* Work to complete: Word for word, quote the lines from the one containing "Image resolution: width=868" to the end of the entries below, including both. Leave pictures out.

Collected data entries
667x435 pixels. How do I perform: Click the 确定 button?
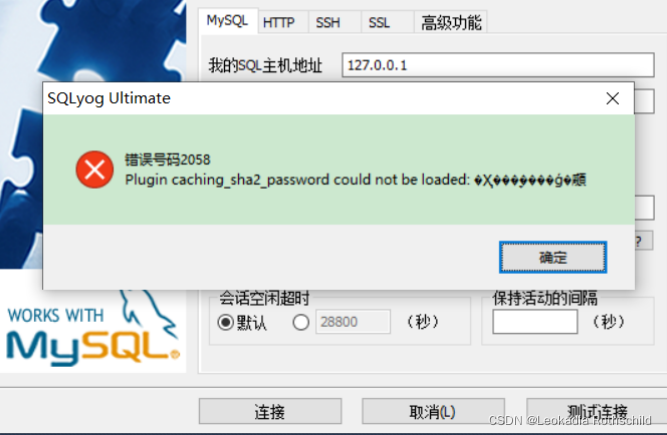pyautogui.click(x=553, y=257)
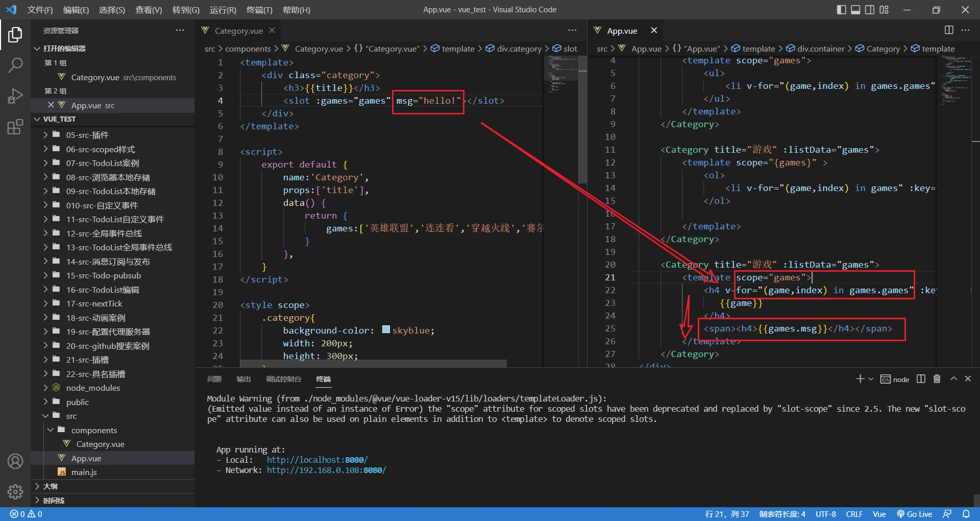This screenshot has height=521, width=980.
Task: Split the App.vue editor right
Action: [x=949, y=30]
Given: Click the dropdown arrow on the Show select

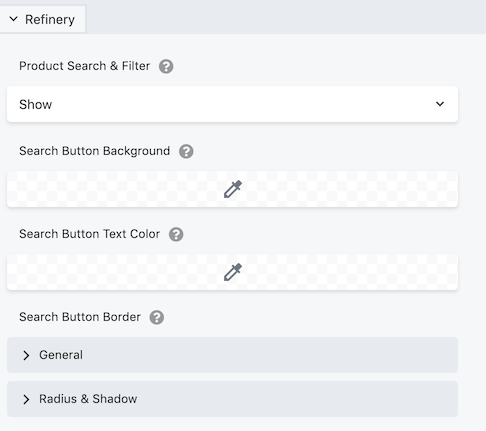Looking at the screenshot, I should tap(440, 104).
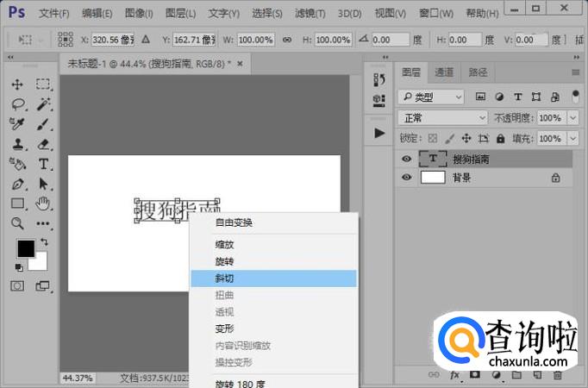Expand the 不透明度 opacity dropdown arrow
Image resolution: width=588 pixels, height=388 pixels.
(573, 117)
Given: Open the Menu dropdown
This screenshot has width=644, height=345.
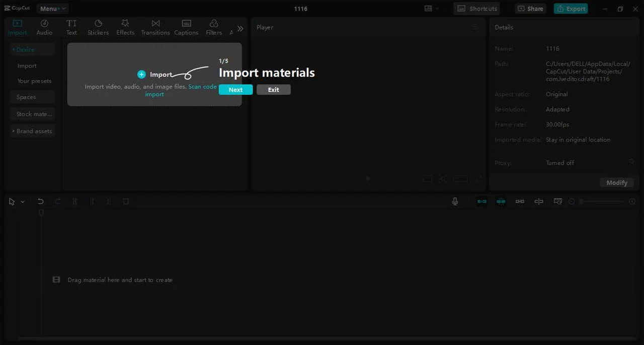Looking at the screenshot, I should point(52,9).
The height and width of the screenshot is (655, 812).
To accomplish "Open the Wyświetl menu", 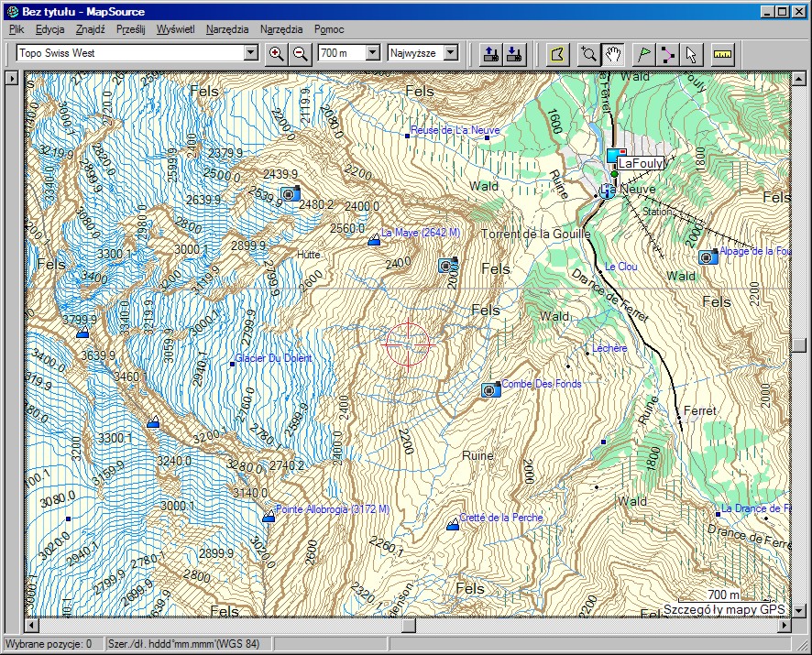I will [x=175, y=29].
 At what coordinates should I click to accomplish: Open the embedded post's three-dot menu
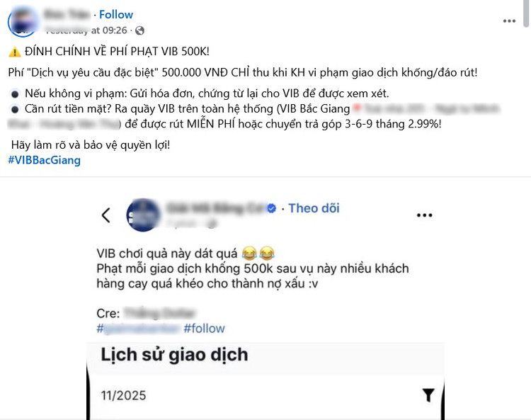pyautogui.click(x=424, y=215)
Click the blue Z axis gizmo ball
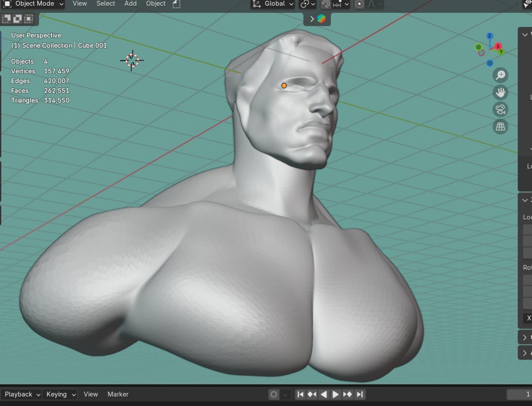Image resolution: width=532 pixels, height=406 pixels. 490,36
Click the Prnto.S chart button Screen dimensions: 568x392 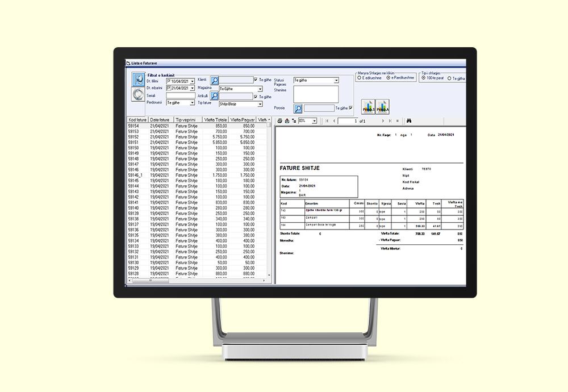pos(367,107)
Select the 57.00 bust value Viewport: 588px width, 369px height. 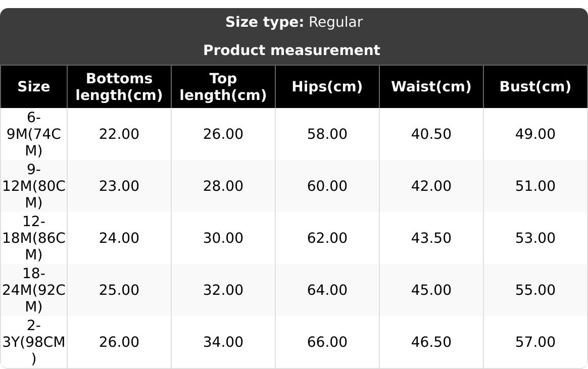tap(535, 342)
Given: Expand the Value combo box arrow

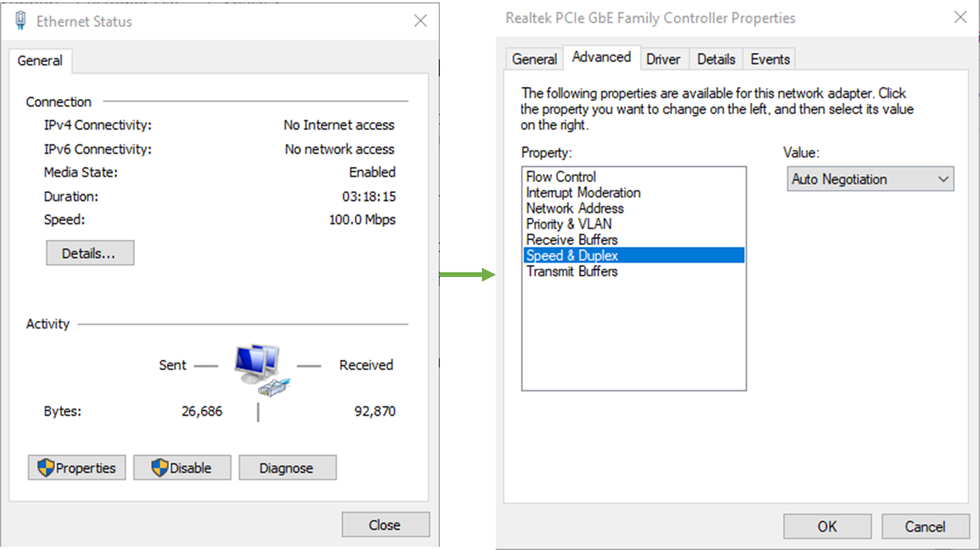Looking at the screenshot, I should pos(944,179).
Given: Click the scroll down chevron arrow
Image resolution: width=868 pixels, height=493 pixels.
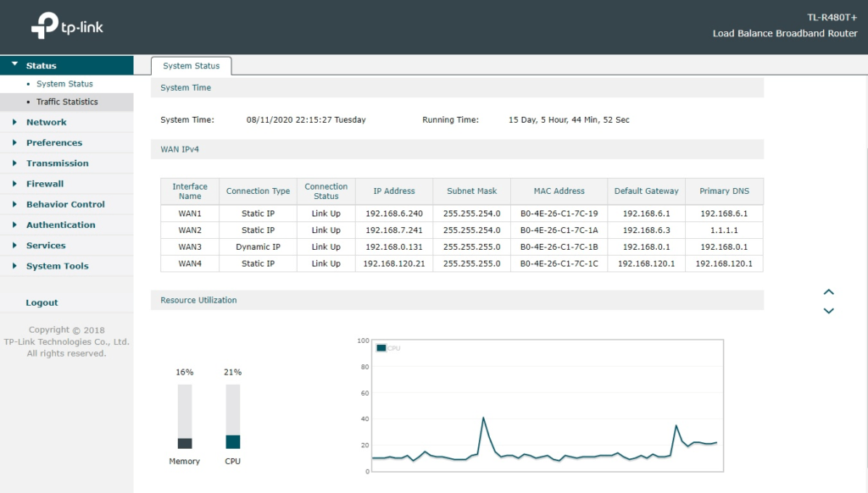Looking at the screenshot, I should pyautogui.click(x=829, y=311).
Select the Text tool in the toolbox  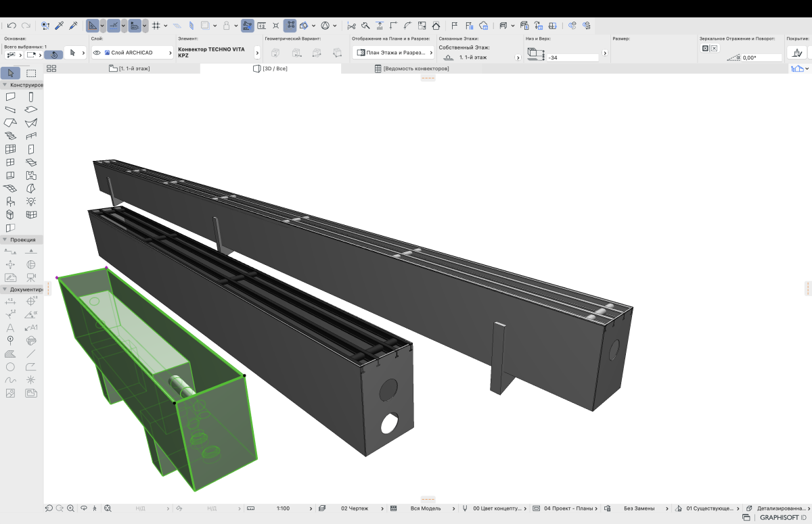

* Exercise answer:
Image resolution: width=868 pixels, height=493 pixels.
Looking at the screenshot, I should pyautogui.click(x=829, y=311).
Select the Text tool in the toolbox  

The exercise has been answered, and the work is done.